A family planning clinic will operate in this building at 648 West Ave.
By Maddy Vitale
The Cape May County Board of Chosen Freeholders approved a resolution at its Thursday night meeting to open a Family Planning Satellite Clinic in Ocean City.
The two-year lease was signed between the county and Stell Exteriors Inc., according to the agreement. It will enable the county, under Women’s Health Services, to provide a healthcare facility in the northern end of the county, officials said.
The clinic will be housed in a building at 648 West Ave. The lease officially began in mid-December at a cost of $1,000 a month, but the date for the clinic's opening has not yet been announced.
Freeholder Director Gerald Thornton said the freeholder board has been working for years to improve the number of outreach facilities and programs for residents of Cape May County.
“I am happy we will be providing outreach services to the upper half of the county,” Thornton said in a phone interview Friday. “I wanted more facilities up there for people who needed social service programs and some family planning programs. I know I am in favor of them.”

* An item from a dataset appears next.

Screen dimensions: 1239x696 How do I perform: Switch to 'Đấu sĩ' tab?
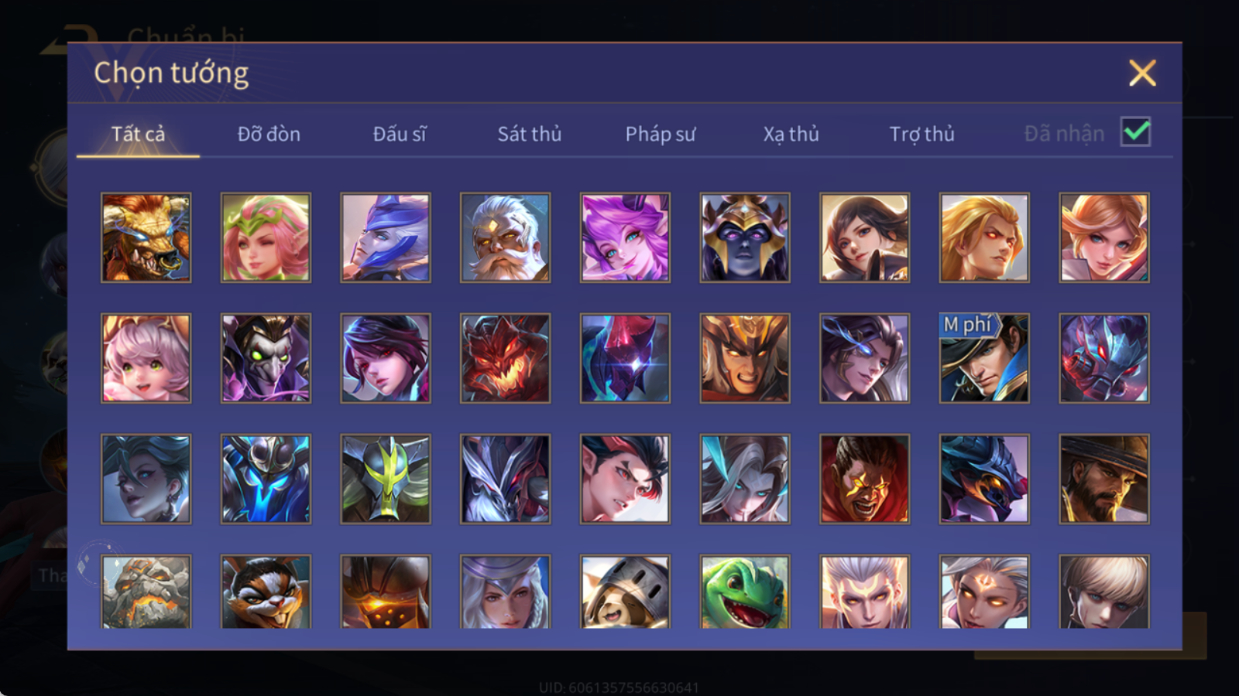click(399, 134)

Cape May County Board of Chosen Freeholders.
According to the county website www.capemaycountynj.gov/431/Family-Planning-Services the county's family planning services provides low cost and high quality family planning to women and men and adolescents as well as gynecological services to women.
The clinics offer a wide array of services including blood pressure testing, counseling, pregnancy testing, family planning methods, and routine gynecologic care as well as testing for sexually transmitted diseases.

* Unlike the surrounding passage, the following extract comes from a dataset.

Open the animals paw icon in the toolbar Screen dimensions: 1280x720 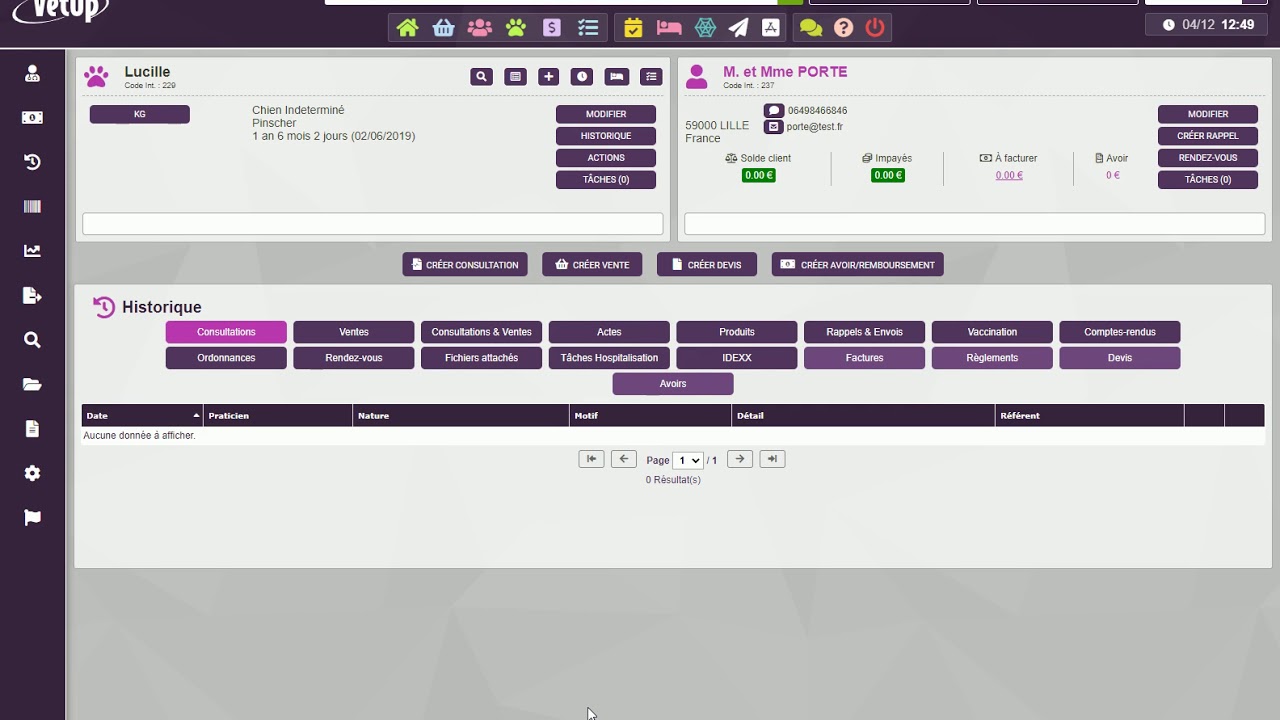click(x=516, y=27)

Thornton, who formerly served as director of county Health and Human Services for years, said logistically it was not an easy task to be able to offer facilities north of the current clinic locations in Rio Grande and Middle Township, in part because of staffing.
“All those years I had Health and Human Services I was trying to work it out. It was more of a personnel situation where people would have to move up from their locations," Thornton said of moving personnel from clinics south to north.
Freeholder Jeffrey Pierson, who could not be reached for comment prior to press time, is the current director of Health and Human Services. Pierson was sick with an upper respiratory infection and missed the freeholder meeting Thursday when the clinic was approved by the board.
Thornton said Pierson was instrumental in seeing the goal of a satellite clinic in Ocean City to fruition.
Over the years, the county has assisted with transportation and other services so that people get the help they need at the clinics in the south end of the county.
“We have made arrangements for people to do things over the phone,” Thornton said. “We have tried different things, but having a new site will work.”